*Input material:*
###

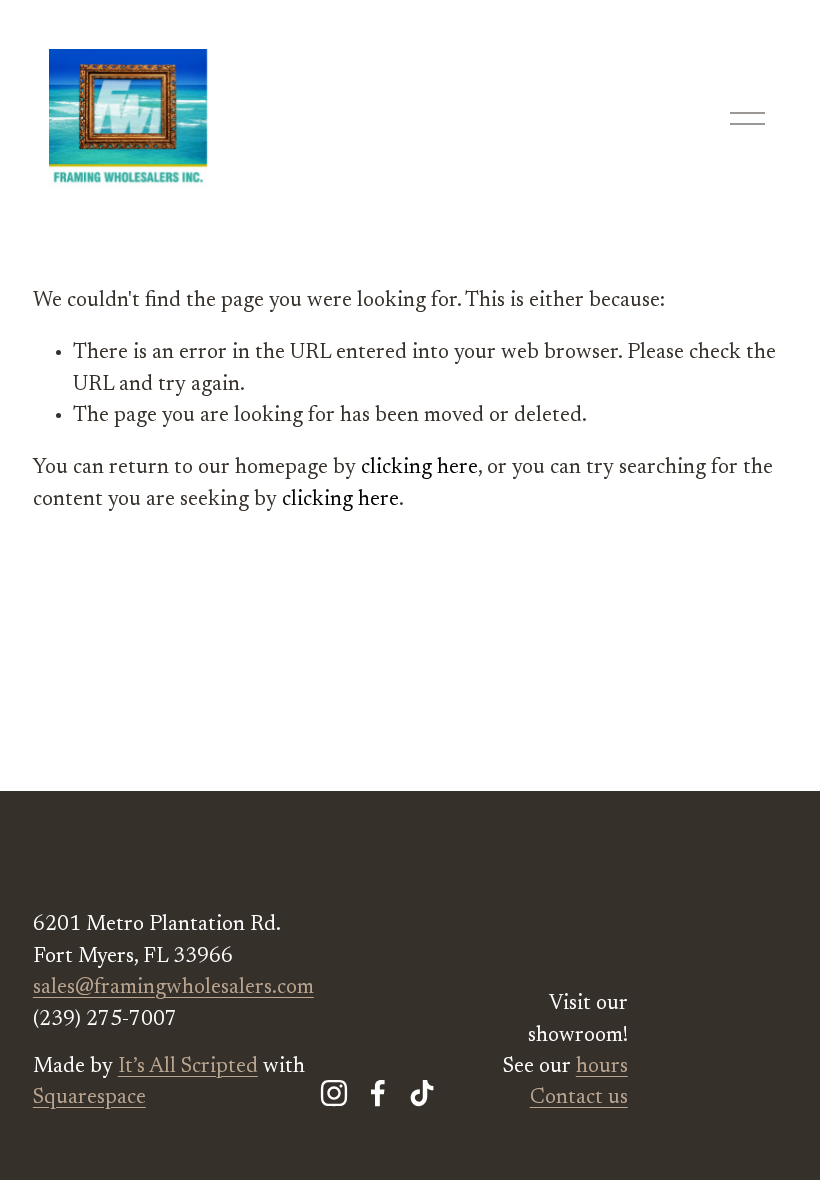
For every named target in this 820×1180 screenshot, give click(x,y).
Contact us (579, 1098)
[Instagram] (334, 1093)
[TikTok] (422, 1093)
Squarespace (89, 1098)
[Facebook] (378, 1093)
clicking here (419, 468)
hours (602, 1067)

###

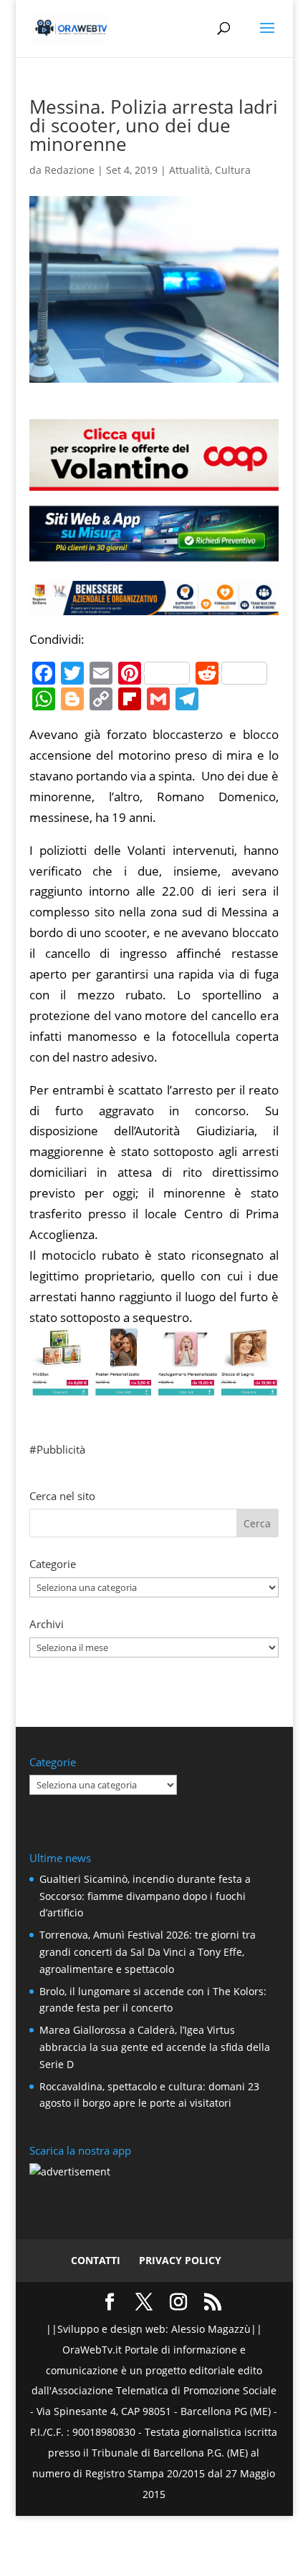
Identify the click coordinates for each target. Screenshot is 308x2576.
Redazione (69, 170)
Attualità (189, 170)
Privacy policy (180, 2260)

###

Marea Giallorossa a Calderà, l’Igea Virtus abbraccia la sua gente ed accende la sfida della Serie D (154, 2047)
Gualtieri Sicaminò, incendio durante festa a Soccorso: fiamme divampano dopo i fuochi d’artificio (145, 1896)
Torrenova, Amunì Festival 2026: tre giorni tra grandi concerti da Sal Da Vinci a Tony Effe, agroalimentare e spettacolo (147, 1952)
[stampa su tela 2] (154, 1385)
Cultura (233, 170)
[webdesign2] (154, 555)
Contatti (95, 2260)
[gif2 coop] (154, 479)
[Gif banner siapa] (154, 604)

###

*Directions:* Scan the material above for lines that contain the string "target", and copy each such line.

*Output of the task:*
For every named target in this 820×1180 screenshot, give click(x,y).
Identify the click coordinates for each target. Screenshot is 308x2576.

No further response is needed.